* CONSEGNA A
Conta quante righe dei dati contengono la stringa "Viewport" e riporta soltanto il numero.

* BRANO FORNITO
Se siamo pronti a teorizzare i benefici di lungo periodo della globalizzazione, ovvero un modello concorrenziale applicato su scala mondiale, restiamo più sibillini sugli effetti reali di breve periodo. Per competere bisogna essere efficienti e bisogna convincere i nostri clienti della bontà di quello che vendiamo. Solo chi è preparato, sul fronte dei costi e/o su quello della qualità, potrà restare nel mercato; gli altri dovranno uscire. Con un naturale processo schumpeteriano, il conto più salato è pagato dai lavoratori che perdono il proprio impiego e la fonte del proprio reddito a seguito delle delocalizzazioni e, nei casi più gravi, dei fallimenti.
 
Nulla di nuovo sotto il sole. Già con la proclamazione dell’impero delle indie britanniche, il settore tessile aveva subito gravi ripercussioni sul livello occupazionale. Ma erano lavoratori indiani che non avevano a disposizione le efficienti macchine britanniche. Oggi la disoccupazione la importiamo dai Paesi in via di sviluppo più “brillanti”, quelli raggruppati nel solito acronimo Bric e nel nuovo Stim (Sudafrica, Turchia, Indonesia, Messico) o Civets (che aggiunge agli ultimi, eliminato il Messico, Colombia, Vietnam ed Egitto). A differenza dei lavoratori indiani d’epoca coloniale, i lavoratori europei possono oggi godere di maggiori tutele di fronte al rischio di crisi delle proprie società. Il Fondo europeo di adeguamento alla globalizzazione (Feg) dal 2007 sostiene i lavoratori coinvolti in processi di ristrutturazioni, delocalizzazioni o chiusura delle società in conseguenza a fenomeni economici legati alla globalizzazione. Nello specifico è possibile ricorrere al Fondo quando si verifichi l’esubero di almeno 500 lavoratori di un’impresa e dei lavoratori dei fornitori e produttori a valle della stessa, nell’arco di quattro mesi, all’interno di un Paese membro; almeno 500 dipendenti, nell’arco di nove mesi, di Pmi di un settore in una regione o due regioni contigue; un numero di dipendenti inferiore alle quantità espresse nei punti precedenti ma in grado di determinare grave pregiudizio ad un’economia locale. Un utilizzo eccezionale questo che deve trovare motivazione nella richiesta da parte dello Stato membro.

* CONSEGNA B
Elenca i Paesi indicati tra parentesi accanto alla sigla Stim nel brano sulla globalizzazione.

* DATI ESTRATTI
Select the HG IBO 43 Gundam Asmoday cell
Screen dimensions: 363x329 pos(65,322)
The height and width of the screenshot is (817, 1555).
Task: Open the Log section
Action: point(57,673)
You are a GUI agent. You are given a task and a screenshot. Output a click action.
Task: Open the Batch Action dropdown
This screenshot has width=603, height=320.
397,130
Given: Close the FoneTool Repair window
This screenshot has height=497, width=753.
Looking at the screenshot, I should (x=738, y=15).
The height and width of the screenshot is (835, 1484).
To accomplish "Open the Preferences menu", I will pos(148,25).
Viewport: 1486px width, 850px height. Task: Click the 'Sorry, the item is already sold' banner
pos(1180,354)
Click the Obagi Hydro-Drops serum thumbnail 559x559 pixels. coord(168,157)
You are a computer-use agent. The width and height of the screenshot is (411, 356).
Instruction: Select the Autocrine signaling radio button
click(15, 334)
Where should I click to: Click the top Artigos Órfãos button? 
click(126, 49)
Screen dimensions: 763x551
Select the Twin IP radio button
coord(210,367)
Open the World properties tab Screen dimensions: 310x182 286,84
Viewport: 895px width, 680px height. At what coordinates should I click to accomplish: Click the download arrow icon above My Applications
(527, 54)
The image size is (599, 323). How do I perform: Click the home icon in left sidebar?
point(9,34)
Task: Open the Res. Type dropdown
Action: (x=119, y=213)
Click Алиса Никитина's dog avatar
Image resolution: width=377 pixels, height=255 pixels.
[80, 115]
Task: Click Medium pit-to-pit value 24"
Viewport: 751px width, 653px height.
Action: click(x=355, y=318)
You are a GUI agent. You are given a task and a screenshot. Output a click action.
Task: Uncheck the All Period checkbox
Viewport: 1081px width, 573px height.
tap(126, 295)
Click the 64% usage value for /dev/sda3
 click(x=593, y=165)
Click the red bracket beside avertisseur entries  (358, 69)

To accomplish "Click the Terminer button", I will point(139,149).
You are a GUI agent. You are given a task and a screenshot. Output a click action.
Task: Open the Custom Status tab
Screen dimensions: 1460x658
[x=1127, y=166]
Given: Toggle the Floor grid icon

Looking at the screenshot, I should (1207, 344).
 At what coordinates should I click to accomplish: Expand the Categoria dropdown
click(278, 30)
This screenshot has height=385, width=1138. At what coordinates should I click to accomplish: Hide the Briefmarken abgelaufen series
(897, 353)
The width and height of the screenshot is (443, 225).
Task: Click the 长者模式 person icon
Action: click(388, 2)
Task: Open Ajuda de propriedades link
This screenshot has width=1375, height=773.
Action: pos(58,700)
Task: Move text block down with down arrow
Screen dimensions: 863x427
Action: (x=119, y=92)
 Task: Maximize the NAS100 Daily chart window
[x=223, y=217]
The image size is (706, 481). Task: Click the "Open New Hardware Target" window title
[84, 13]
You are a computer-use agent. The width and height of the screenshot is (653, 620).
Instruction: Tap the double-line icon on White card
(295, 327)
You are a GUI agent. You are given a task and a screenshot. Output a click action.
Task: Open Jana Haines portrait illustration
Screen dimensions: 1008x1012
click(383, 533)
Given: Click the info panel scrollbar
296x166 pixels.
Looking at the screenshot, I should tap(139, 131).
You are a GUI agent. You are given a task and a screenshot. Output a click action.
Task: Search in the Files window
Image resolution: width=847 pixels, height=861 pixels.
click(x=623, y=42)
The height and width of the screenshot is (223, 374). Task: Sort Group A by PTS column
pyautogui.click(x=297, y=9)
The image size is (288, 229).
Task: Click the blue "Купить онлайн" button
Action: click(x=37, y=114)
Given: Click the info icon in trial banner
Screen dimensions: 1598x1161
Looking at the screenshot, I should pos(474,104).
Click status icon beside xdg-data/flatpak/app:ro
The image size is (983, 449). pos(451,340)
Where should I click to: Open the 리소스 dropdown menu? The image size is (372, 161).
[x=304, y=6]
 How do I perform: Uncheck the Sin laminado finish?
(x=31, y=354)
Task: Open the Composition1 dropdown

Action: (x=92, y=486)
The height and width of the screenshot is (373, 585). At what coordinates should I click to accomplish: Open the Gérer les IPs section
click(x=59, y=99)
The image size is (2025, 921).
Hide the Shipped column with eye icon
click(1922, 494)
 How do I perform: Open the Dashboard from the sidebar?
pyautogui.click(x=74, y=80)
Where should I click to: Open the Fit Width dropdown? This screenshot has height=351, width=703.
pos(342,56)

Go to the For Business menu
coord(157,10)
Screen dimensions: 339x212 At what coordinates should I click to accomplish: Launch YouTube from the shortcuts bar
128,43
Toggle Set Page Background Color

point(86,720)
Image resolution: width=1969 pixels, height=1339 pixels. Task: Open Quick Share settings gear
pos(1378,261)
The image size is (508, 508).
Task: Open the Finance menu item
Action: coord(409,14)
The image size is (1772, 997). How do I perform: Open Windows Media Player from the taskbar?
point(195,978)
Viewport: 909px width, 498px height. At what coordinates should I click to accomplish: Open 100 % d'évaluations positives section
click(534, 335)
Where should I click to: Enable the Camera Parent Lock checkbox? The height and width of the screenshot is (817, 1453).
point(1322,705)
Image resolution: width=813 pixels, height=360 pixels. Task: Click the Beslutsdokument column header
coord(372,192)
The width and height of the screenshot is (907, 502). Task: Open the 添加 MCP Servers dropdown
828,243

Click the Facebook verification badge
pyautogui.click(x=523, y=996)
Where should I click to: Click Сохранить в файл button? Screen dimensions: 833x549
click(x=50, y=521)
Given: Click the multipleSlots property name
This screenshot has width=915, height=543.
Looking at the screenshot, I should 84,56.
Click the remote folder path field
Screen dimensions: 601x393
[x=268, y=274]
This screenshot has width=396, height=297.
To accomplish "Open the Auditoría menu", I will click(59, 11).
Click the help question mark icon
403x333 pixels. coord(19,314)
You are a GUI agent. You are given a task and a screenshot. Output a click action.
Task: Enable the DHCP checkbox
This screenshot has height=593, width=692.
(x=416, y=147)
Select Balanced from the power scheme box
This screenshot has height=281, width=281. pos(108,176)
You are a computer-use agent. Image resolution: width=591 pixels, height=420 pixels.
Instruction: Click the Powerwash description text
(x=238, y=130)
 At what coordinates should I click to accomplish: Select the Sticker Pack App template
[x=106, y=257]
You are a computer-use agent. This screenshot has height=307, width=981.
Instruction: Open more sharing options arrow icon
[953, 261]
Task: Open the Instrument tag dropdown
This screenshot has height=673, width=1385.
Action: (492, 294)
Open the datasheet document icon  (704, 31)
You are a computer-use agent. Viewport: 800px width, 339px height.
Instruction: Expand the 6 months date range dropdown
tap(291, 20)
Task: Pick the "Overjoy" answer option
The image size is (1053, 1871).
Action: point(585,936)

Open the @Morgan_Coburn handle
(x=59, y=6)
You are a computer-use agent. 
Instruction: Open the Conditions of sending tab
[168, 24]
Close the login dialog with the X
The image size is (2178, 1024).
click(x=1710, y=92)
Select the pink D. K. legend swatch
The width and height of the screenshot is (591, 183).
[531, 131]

* RISPOSTA ATTESA A
6

* RISPOSTA ATTESA B
Sudafrica, Turchia, Indonesia, Messico